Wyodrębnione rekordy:
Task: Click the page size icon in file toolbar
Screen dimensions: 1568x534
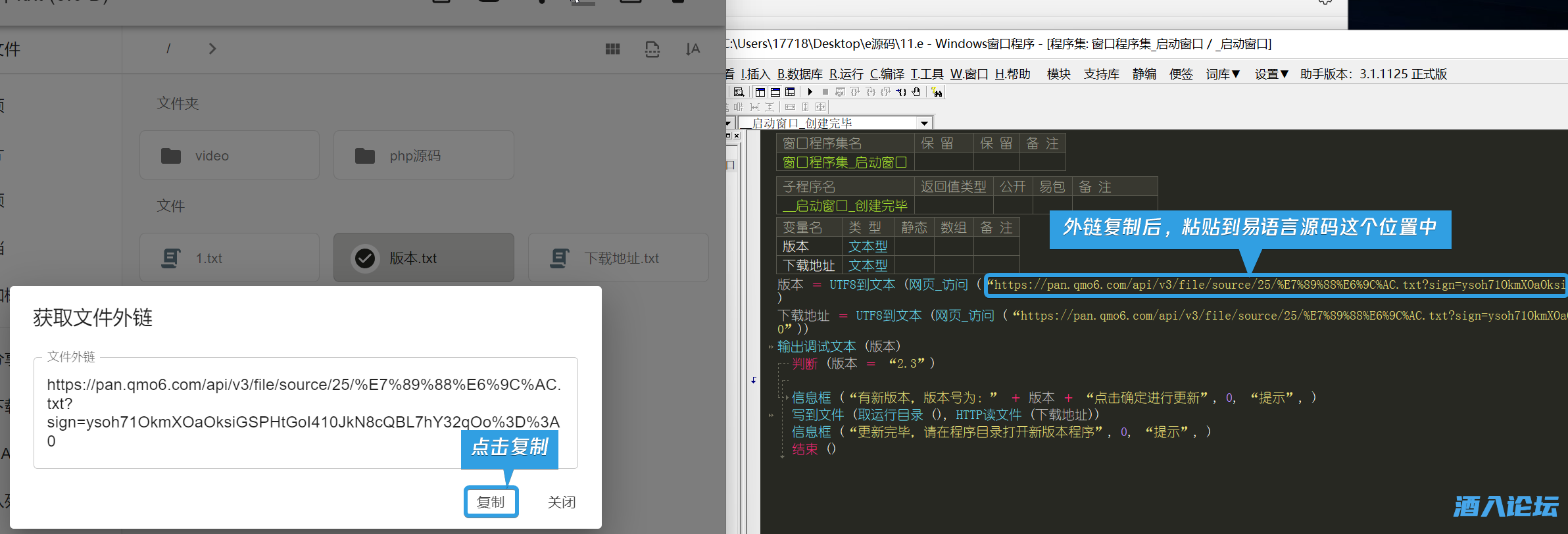Action: click(652, 49)
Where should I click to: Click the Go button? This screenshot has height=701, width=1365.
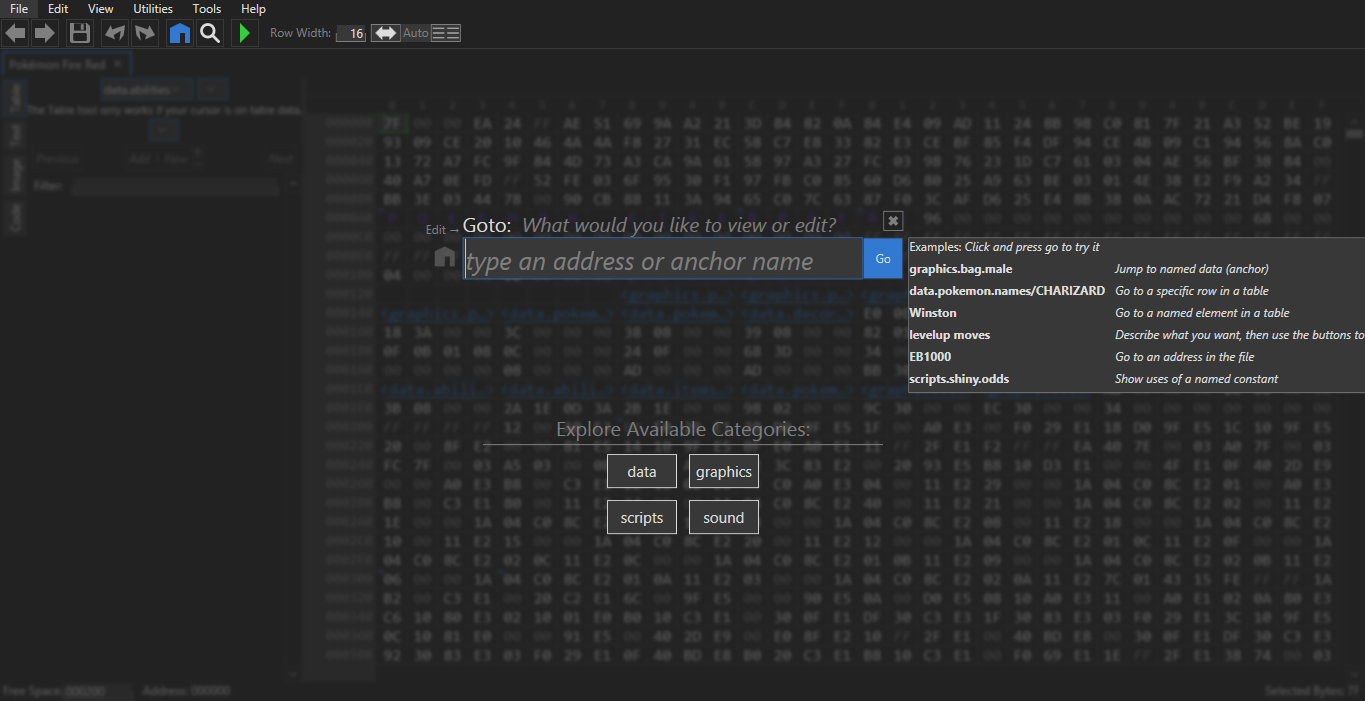pyautogui.click(x=881, y=258)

- **TREŚĆ ZADANIA**
Powtórz dokładnie wszystkie powyższe rekordy, linijka po linijce. Obrazki pomiń.

- **ODPOWIEDŹ**
Task: Click the page size icon in file toolbar
Screen dimensions: 1568x534
Action: click(652, 49)
Where should I click to: Click the Go button? This screenshot has height=701, width=1365.
pyautogui.click(x=881, y=258)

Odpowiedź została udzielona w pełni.